Отработав день и выдав не меньше чем полторы дневных нормы жара, солнце томно шло к закату. Тихие бестрепетные тени легли на траву, вытягиваясь, как уставшие великаны. Илья-рыбак прошел мимо с полными ведрами на коромысле. Поздоровался и неуверенно потребовал:
– Анфиса, дождя надо!
– Будет.
– О! – Илья остановился. – Скоро?
– Самое крайнее, завтра к вечеру.
– А ничего не показывает на дождь.
– Привычка у вас по радио все узнавать. А чего они там про наш Старый Завод знают? Ты лягушку видел?
– Нет. А к чему это?
– Лягушка потеет – к дождю.
На реке галдели и смеялись ребятишки. В бухту вошла лодка с бревном на буксире. Сидящий в ней человек неторопливо работал веслами.
– Сергей Сергеич строится. У Зинаиды сараюшку купил. Да и она сама обратно в свою избу налаживается. Растет деревенька, – проговорила Анфиса не то с гордостью, не то с печалью. Растет, да не так, как надо бы. Строятся все больше люди городские, дачники. Деревенские наезжают сюда только по ягоды да по грибы. Да еще на «родительскую», поглядеть на могилки, повздыхать в меру, а уж помянуть – так от всей полноты души, которая, хотя меру и знает, но не всегда помнит. Ох, не всегда…

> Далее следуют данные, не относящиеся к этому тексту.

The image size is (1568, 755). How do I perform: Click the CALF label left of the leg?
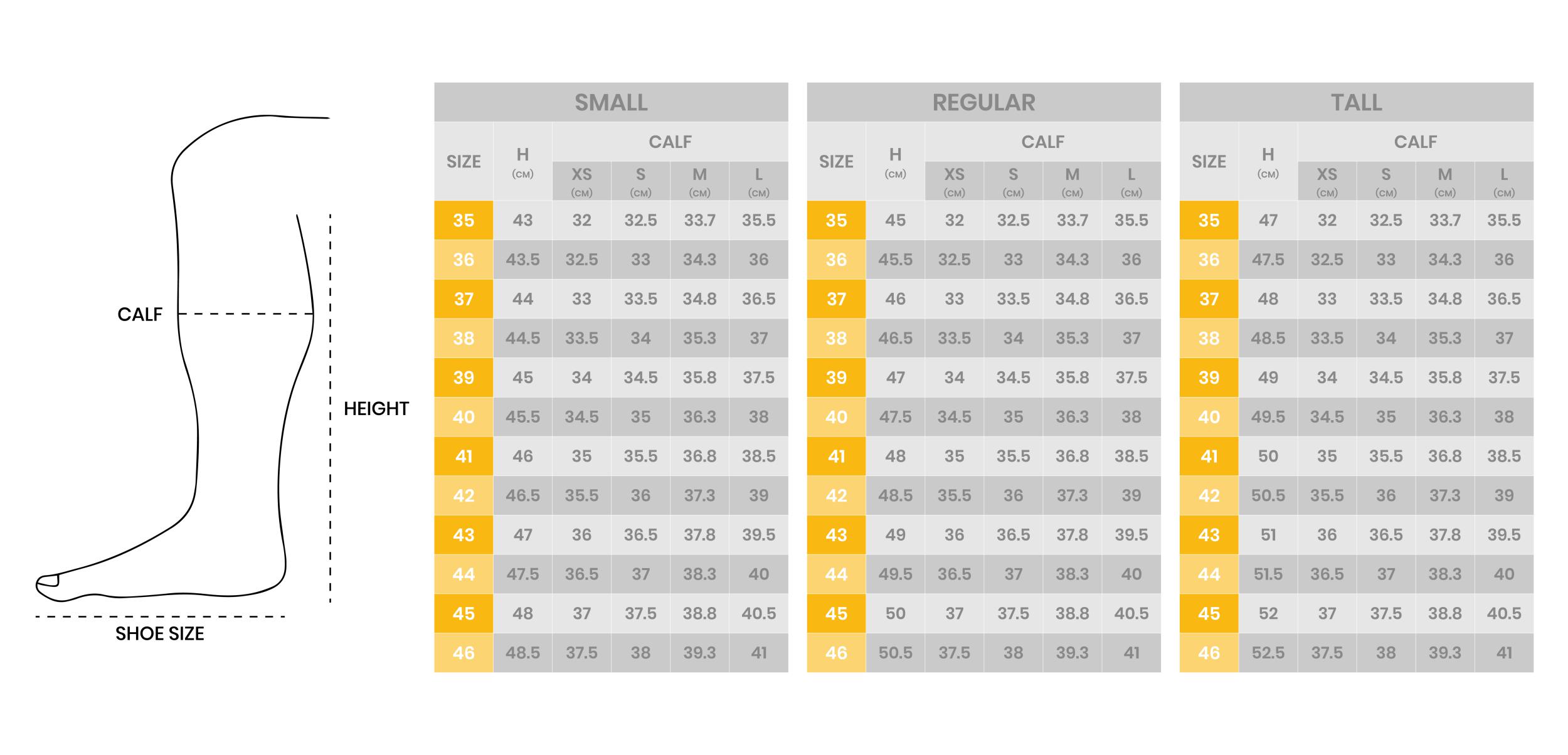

Задумалась Анфиса на закате дня, положив сухонькие, никогда не знавшие безделья руки на ограду. И Николай Борисович задумался. Каждый о своем и в общем об одном и том же. О том, что растет и что будет, когда вырастет. Отсюда им видна вся деревня, начинающая эпоху возрождения. Сразу за Анфисиным огородом, у самой бухты, срубил новенький домик пенсионер Полыгалов. Красиво срубил, аккуратно. В маленьком огородике поднимают свои трепетные венчики разноцветные маки. Домик он назвал «рыбацким» и над дверью пристройки, где обедали в ненастье, написал на дощечке: «Кафе „Прикорм“». По всему видно – хороший человек, легкий, доброжелательный.

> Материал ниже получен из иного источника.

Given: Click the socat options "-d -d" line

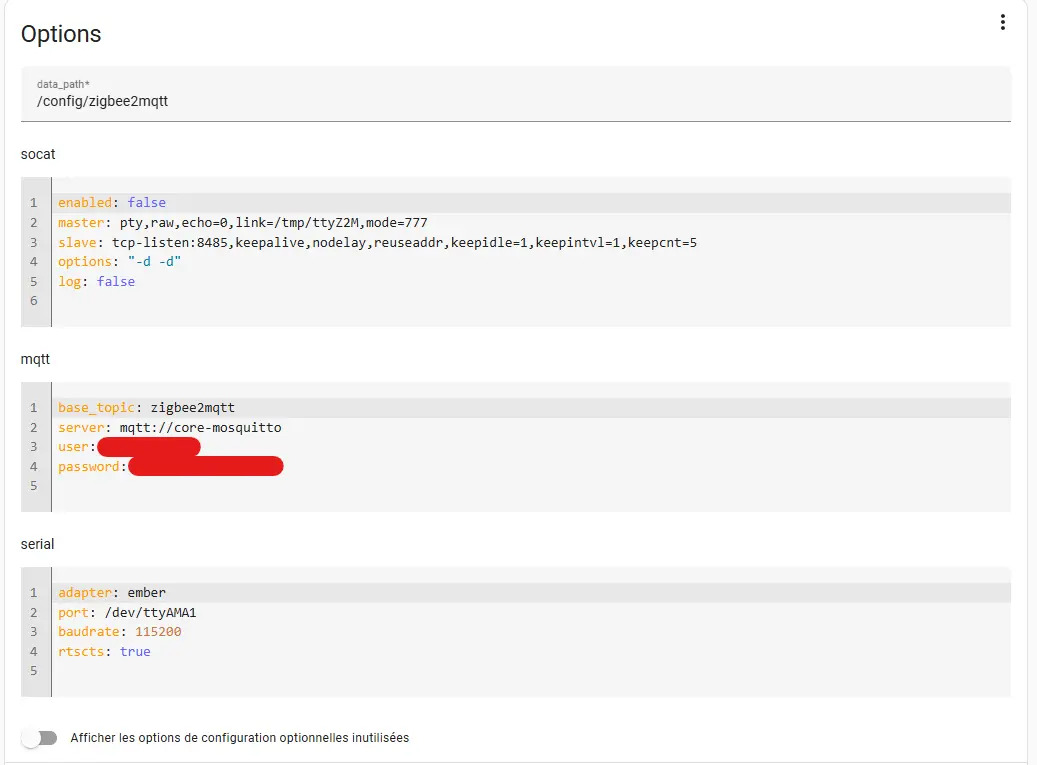Looking at the screenshot, I should point(120,262).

А через дорогу, почти напротив Анфисиного двора, под столетними тополями поселились Харламовы. Поставили палатки, сложили под навесом летнюю кухню и все свои выходные дни, все отпускное время проводят здесь, радуя соседей своей веселой дружбой. Могут же так жить люди: четыре семейства подружились давным-давно; чужие, а живут как одна родня, и все в деревне знают их под одной фамилией – Харламовы. Вон они – идут из леса, человек восемь, и все вместе несут на плечах огромную сушину на дрова. И песню поют.